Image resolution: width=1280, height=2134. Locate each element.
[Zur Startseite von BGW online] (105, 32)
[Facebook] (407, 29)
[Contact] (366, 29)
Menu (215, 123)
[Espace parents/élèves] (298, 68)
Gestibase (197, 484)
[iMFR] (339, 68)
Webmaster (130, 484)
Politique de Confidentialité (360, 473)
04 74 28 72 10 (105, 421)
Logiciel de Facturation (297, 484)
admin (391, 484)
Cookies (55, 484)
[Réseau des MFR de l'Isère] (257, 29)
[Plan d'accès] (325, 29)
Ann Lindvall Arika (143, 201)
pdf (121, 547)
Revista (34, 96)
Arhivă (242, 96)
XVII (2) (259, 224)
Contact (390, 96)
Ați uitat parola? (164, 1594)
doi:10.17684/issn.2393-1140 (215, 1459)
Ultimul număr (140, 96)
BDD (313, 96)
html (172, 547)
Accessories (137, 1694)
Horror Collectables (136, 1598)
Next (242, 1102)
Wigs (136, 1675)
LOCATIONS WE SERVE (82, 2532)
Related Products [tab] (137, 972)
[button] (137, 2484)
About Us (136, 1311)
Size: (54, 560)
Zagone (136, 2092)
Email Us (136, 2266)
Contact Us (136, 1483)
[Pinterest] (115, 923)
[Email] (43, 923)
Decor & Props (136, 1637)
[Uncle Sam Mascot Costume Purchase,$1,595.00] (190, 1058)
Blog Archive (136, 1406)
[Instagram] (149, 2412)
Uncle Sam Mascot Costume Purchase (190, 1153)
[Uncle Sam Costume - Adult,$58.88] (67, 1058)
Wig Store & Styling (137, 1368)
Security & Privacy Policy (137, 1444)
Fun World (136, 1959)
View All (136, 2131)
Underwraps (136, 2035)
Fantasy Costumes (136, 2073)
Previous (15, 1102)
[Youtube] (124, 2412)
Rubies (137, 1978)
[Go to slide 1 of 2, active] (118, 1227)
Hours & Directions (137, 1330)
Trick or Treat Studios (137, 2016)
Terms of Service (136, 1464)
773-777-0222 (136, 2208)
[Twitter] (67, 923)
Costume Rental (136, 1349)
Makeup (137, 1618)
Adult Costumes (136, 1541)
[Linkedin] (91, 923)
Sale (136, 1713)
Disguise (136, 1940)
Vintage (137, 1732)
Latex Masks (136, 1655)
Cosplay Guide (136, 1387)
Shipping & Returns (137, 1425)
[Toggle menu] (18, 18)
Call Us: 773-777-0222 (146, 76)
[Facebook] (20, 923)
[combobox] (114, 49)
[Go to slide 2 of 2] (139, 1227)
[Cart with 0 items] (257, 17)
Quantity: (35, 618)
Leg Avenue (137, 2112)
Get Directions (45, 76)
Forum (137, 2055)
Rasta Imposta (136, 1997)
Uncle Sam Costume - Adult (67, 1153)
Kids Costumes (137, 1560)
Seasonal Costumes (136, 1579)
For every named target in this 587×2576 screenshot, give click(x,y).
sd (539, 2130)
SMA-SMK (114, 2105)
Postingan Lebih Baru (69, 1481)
----------
What you should do ->
Given the records above, reproduce precisely and only the lines between the line holding "Cookies (55, 484)" and the line holding "LOCATIONS WE SERVE (82, 2532)", inclusive.

Answer space ->
Cookies (55, 484)
[Réseau des MFR de l'Isère] (257, 29)
[Plan d'accès] (325, 29)
Ann Lindvall Arika (143, 201)
pdf (121, 547)
Revista (34, 96)
Arhivă (242, 96)
XVII (2) (259, 224)
Contact (390, 96)
Ați uitat parola? (164, 1594)
doi:10.17684/issn.2393-1140 (215, 1459)
Ultimul număr (140, 96)
BDD (313, 96)
html (172, 547)
Accessories (137, 1694)
Horror Collectables (136, 1598)
Next (242, 1102)
Wigs (136, 1675)
LOCATIONS WE SERVE (82, 2532)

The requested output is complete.